The extension requires support by both endpoints and by the NAT64 gateway used by at least one of the endpoints. If one the endpoints has native IPv6 access it can make use of my public NAT64 gateway which has external IPv4 address 95.216.219.126. The other endpoint can use any NAT64 implementation even if that NAT64 is itself connected to the internet through NAT444. If both of your endpoints have native IPv6 access you don't need the extension provided here.

The extension can be used in three different operating modes described in further detail below.

• Symmetric: This mode is the simplest, but it requires both endpoints to use a NAT64 which implements the GENEVE extension. Moreover it will not work if any other NAT is present on the path.
• Client-Server: This mode works when the server has a NAT64 with the GENEVE extension and a public IPv4 address. The client can use IPv4 or any NAT64 without the extension and the client connection can involve additional layers of NAT.
• NAT-auto-detection: The endpoint implementation provided in this repository does not yet implement this mode. This mode works as long as either endpoint has a NAT64 with the GENEVE extension and a public IPv4 address. The other endpoint can use any NAT64 with or without the GENEVE extension and that NAT64 may be connected through NAT444.

Downloading the software

The software can be downloaded using the following command:

  hg clone https://v6tools.kasperd.dk/geneve-through-nat64

Running a symmetric tunnel

On each end of the tunnel you will need to run geneve.py with four arguments. The four arguments are:

• Virtual network identifier. This is a number from 0 to 1677215. You must use the same number on both sides. The software in this repository only supports use of one VNI at a time. Other GENEVE software can use multiple VNI simultaneously to create separate VLANs.
• Local endpoint address. This is a static IPv6 address. The endpoint must be able to use this IPv6 address when communicating with the NAT64.
• NAT64 path. This argument is a single IPv6 address which combines the NAT64 prefix used by the local site and the external IPv4 address used by the remote NAT64.
• Remote endpoint address. This must be the same as the local endpoint address assigned to the other endpoint.

Example of what the commands used for the two endpoints of a tunnel can look like:

geneve-through-nat64/geneve.py 42 2001:db8:a::1 64:ff9b::203.0.113.90 2001:db8:b::1
geneve-through-nat64/geneve.py 42 2001:db8:b::1 64:ff9b::198.51.100.7 2001:db8:a::1

Running a client-server tunnel

In client server mode the server must have access to communicate with a NAT64 which supports the GENEVE extension and has a public IPv4 address. The server is started using server.py and takes only three argument as the NAT64 path is not provided. The NAT64 path will be automatically discovered when the client connects. The server implementation in this repository only supports a single connected client at any given time.

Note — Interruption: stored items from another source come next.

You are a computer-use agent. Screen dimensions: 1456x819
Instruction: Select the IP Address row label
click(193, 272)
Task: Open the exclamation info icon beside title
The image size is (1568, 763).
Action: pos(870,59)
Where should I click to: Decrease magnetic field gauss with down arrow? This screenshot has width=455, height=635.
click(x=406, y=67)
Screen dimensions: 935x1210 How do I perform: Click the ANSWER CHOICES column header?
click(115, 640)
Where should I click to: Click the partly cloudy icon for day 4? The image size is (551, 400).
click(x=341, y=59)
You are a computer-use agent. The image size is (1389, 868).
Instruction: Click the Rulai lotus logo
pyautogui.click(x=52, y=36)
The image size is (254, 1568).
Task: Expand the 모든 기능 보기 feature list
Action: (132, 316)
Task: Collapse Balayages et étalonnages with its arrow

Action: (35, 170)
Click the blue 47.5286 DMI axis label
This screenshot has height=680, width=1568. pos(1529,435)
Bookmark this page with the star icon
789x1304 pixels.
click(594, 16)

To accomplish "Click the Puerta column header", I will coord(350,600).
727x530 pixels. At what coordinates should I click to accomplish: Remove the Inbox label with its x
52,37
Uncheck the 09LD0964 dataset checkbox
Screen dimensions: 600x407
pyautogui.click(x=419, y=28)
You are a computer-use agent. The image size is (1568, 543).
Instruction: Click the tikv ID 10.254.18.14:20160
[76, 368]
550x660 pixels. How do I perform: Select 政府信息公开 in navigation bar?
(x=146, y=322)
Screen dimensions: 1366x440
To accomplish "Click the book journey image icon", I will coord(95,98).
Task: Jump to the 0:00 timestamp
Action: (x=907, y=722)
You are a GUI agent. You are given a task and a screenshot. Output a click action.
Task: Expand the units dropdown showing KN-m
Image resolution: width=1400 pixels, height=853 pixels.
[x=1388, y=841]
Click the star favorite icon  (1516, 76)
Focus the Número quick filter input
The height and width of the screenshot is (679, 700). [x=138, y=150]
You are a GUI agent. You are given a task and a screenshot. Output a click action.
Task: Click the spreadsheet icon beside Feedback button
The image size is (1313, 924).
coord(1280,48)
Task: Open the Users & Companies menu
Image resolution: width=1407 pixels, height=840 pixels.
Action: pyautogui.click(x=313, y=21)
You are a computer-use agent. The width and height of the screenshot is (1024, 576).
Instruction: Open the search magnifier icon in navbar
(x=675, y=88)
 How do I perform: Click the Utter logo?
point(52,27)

Example command for starting the server:

geneve-through-nat64/server.py 42 2001:db8:a::1 fdd9:f2f4:ed01::1

The client needs IPv4 access which can be through a NAT64 gateway without support for the GENEVE extension. If both sides are using a NAT64 with the extension you need to use symmetric or auto-detect mode instead. The client command line includes the same arguments as in symmetric mode, except that the path does not have to be an IPv6 address but can instead be a hostname or an IPv4 address.

Example command for starting the client:

geneve-through-nat64/client.py 42 fdd9:f2f4:ed01::1 geneve-entry-point.nat64.dk 2001:db8:a::1

Caveats

The code in this repository is not fast or flexible. It is primarily intended as a proof of concept. I hope more GENEVE endpoints will add support for this extension such that you can use your favorite GENEVE implementation to communicate. I also hope to see more NAT64 gateways implement this extension.

The tunnel does not make use of any cryptography. Communication through the tunnel can be intercepted. You should treat it as no more secure than a public network. All communication inside the tunnel should be done using secure protocols.